EXTRACTED TEXT -
+-------+
January 21, 2005

NON-ENGLISH-SPEAKING, BUT NOT BY CHOICE

Wednesday's New York Times (I'm a bit behind in my reading) has an article by Nina Bernstein in the New York section called `Problems With Speaking English Multiply In a Decade'. The burden of the article is that more and more New Yorkers don't speak or write English, mostly because they arrived in this country as adult immigrants, and the author emphasizes that English language classes are desperately scarce in Queens and Brooklyn, where most of the non-English-speaking immigrants live. By contrast, there are lots of centers elsewhere in the city devoted to teaching English to adult immigrants. Most notably, Manhattan, with a much, much smaller population of recent immigrants, has 80 English-as-a-second-language programs, while Queens has only 14.
+-------+
EXERCISE DATA -
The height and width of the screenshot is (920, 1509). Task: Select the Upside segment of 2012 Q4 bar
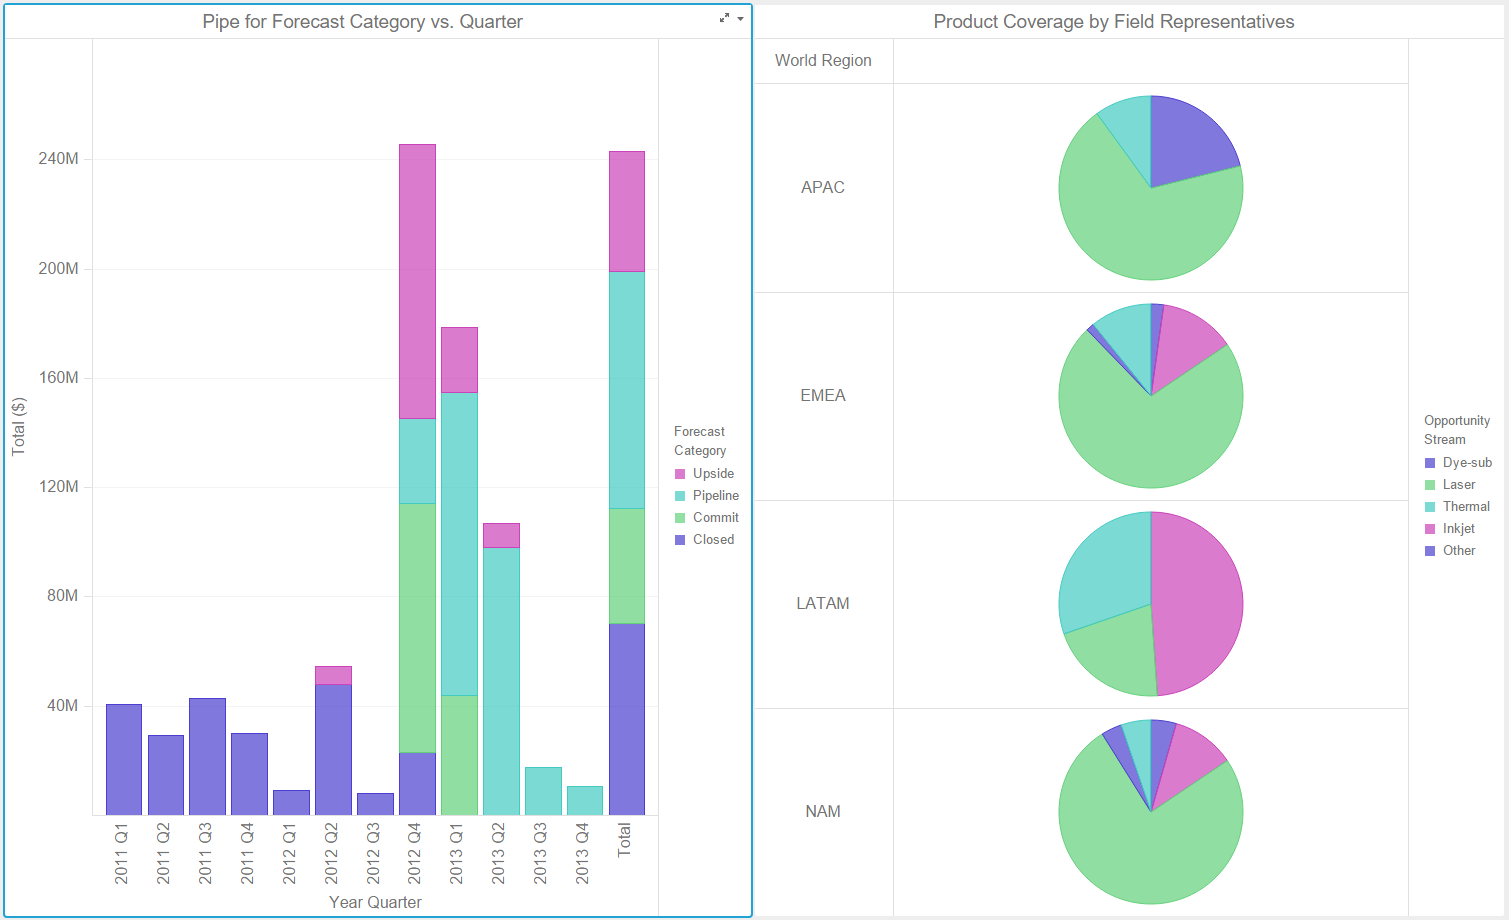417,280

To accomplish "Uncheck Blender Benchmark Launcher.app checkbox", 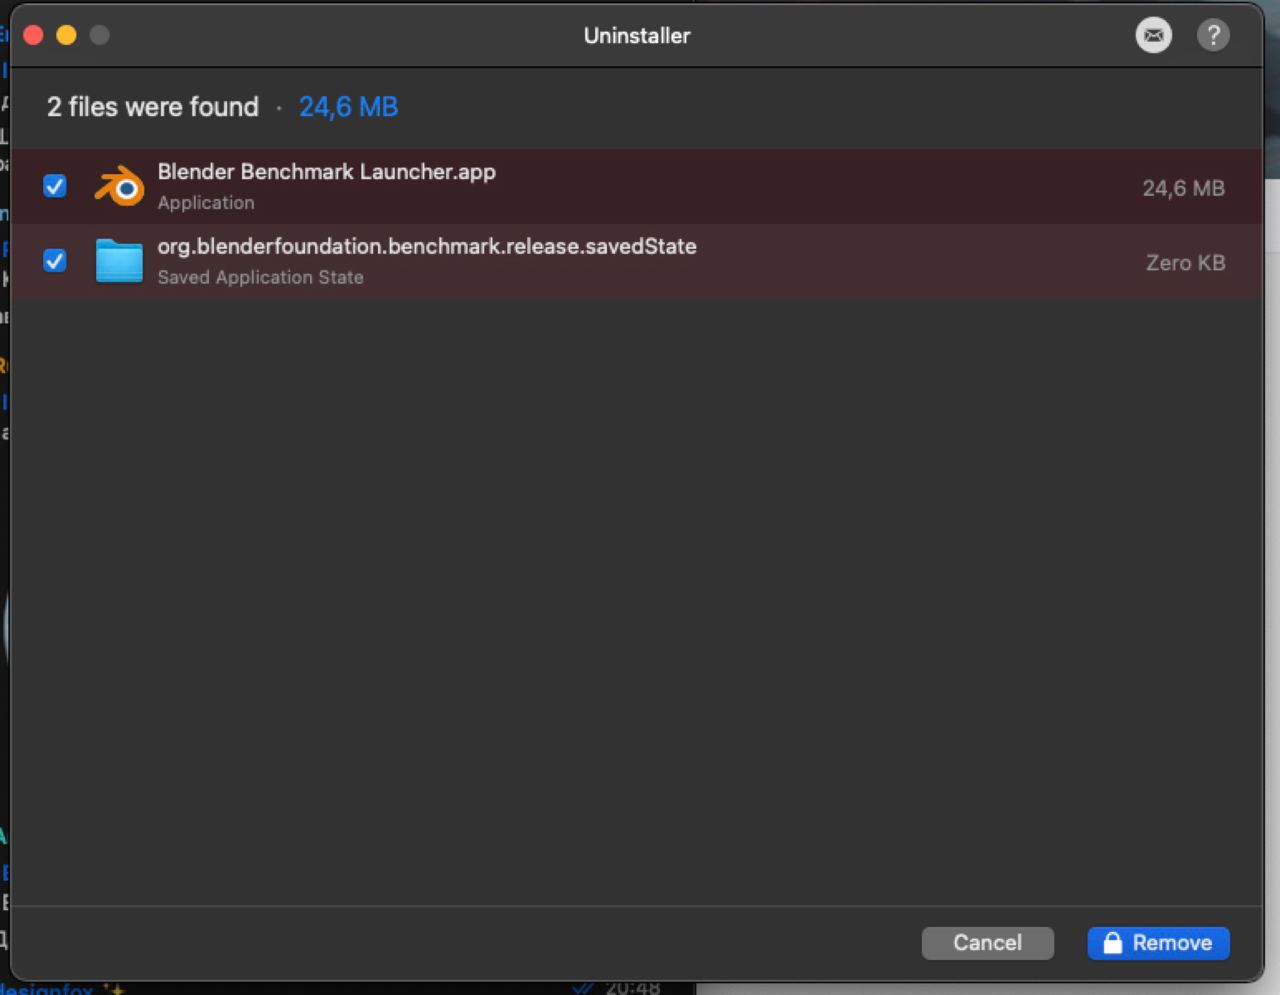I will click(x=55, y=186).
+-------+
STUDY QUESTIONS -
a. According to the post on English classes for New York immigrants, how many English-as-a-second-language programs does Queens have?
b. Please carry on the post on English classes for New York immigrants from the point where it stops.
The material placed after the post on English classes for New York immigrants has nothing to do with it.

RESPONSES TO THE EXERCISE -
a. Queens has only 14.

b.
What makes these figures especially striking is that a major argument of the English-only folks, who advocate eliminating all other languages from all official government documents (including applications for social services like Medicare), is that rigorous measures must be taken to require immigrants to learn English so that they won't keep refusing to abandon their native languages in favor of English. Bernstein's article highlights a fundamental flaw in this English-only position: if you don't speak English, and if you are surrounded by other people who don't speak English, then you need English classes in order to learn English. And those classes are simply not available to very large numbers of immigrants, in New York and elsewhere in the country.